Updated on September 14, 2011

In this, the second article in the series, we go over building a game map that looks good. First things first, you'll recall in our first article, we talked about how you can rename the map and change the tileset by right clicking on the map in the menu. You can also change the size of the map there, which is useful if you want to create a larger world map for your players to explore.

A simple game map created in RPG Maker XP using the layer system.
A simple game map created in RPG Maker XP using the layer system.

How To Use The RPG Maker XP Layer System To Create A Game Map

There are three layers in RPG Maker, four if you count the event layer. The first three layers are used to build up the game world in a way that looks realistic, or at least visually appealing.

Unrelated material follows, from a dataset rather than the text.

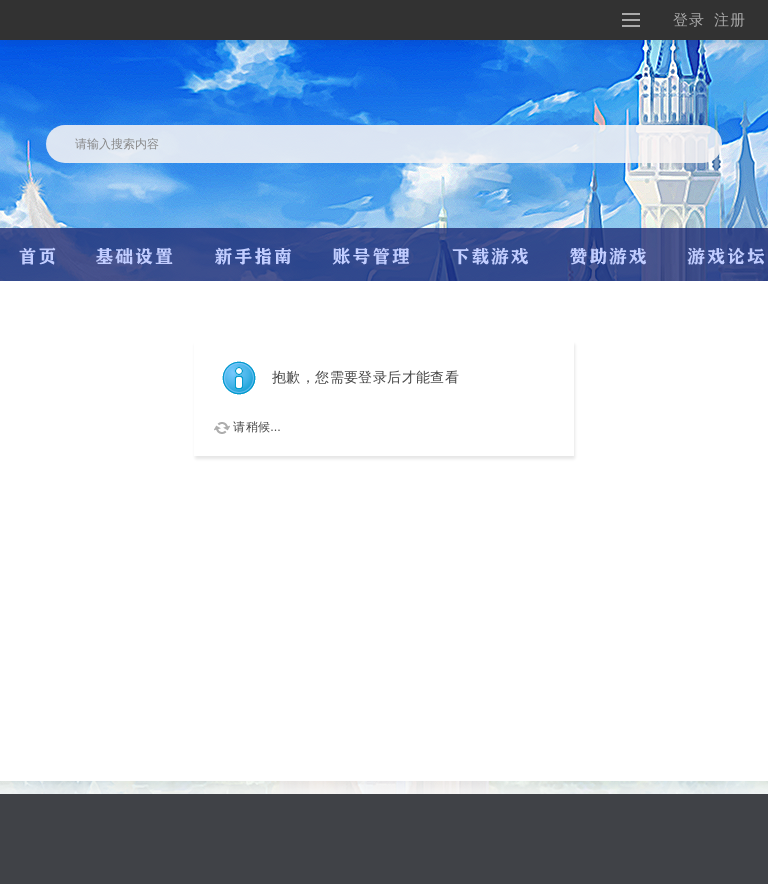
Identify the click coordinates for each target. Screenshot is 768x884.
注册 (729, 19)
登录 (688, 19)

The first layer is the background layer. This is the only layer that comes already drawn in on the map when you open a new project. (New maps opened during the course of the project will not have the background drawn in.)

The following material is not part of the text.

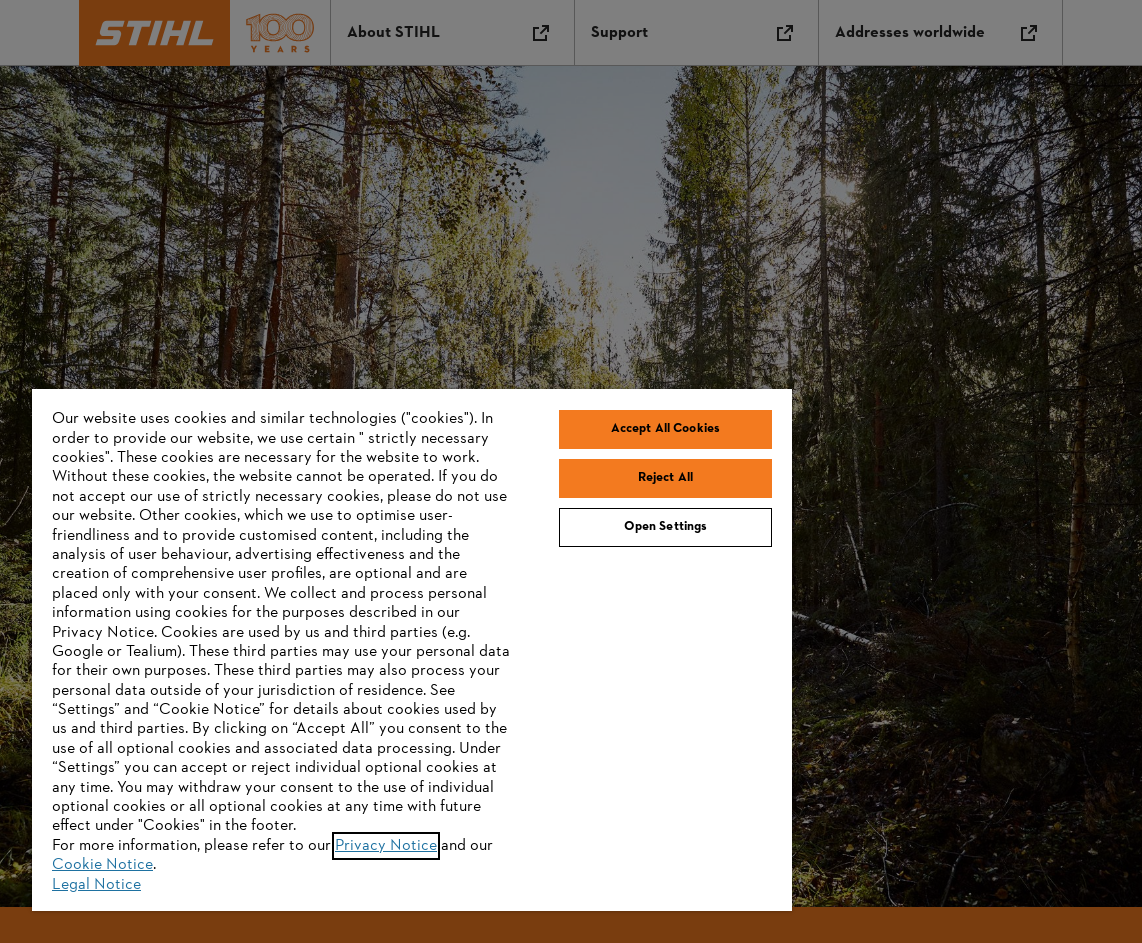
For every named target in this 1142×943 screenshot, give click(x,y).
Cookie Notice (102, 865)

How To Edit The Background Layer

You can change what's on this layer simply by selecting a new texture and placing it either with the pencil tool, which allows you to place individual tiles, the rectangle and ellipse tools, which place a group of tiles in the shape of a rectangle or ellipse. How big the rectangle or ellipse is depends on how far you drag the mouse once you've placed the first block. For making mass changes, there's also the fill tool, in the form of a bucket. This will fill whichever layer you have selected with whatever tile you have selected. If you're working with a large map, you can use the zooming tools to zoom out and cover a much greater area more easily.

Tent on second layer, tree on third.
Tent on second layer, tree on third.
Tent and tree both on second layer.
Tent and tree both on second layer.

How To Edit The Second And Third Layers

The second and third layers don't have names per se, but they overlay one another. If you want to place two items on the map together, like say, the side of a cliff with a tree in front of it, you'll need to place the cliff texture on the second layer, and the tree on the third layer. It may help to think of the third layer as being the one closest to the 'camera' and the second layer as being further back in the distance.

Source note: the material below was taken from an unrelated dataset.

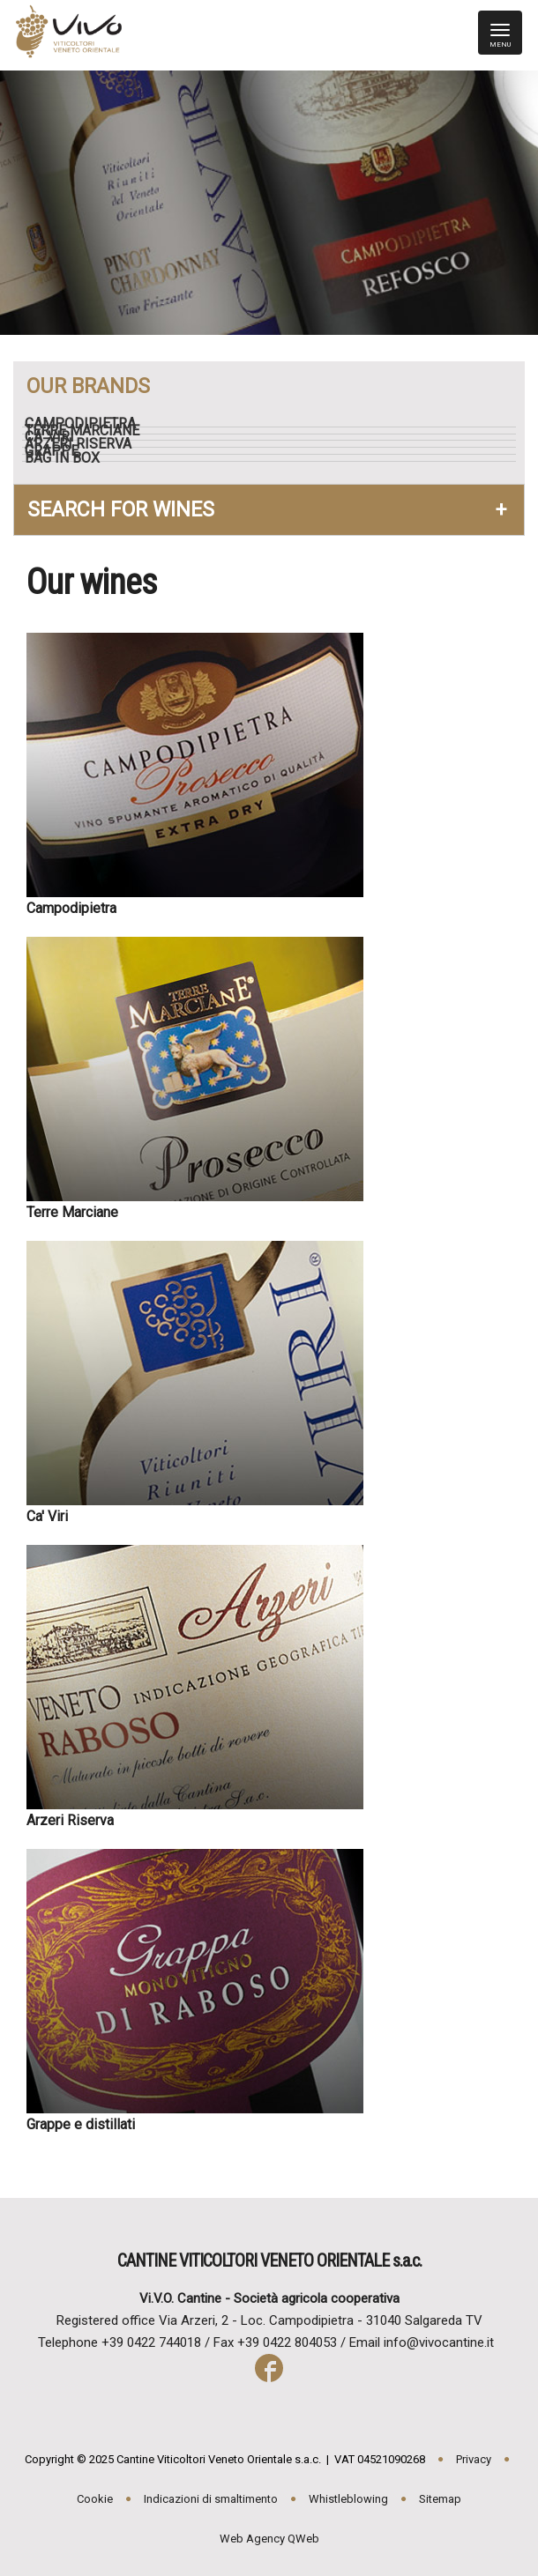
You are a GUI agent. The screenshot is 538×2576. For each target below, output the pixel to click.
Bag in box (69, 458)
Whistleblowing (348, 2498)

Tilesets have a lot of negative space in them and because you always select a square area, things can start to look very awkward and 'wrong' if you don't use the layer system. You'll get clipping of existing objects when you place new ones over them on the same layer. With RPG Maker XP you're limited to laying just two objects over one another, (three, if you're counting the background layer) so be careful when designing your map to do so in such a way that the overlapping not only looks natural, but can be performed in three layers.

For example, grass, tree, crate is possible, but grass, tree, crate and cart is not.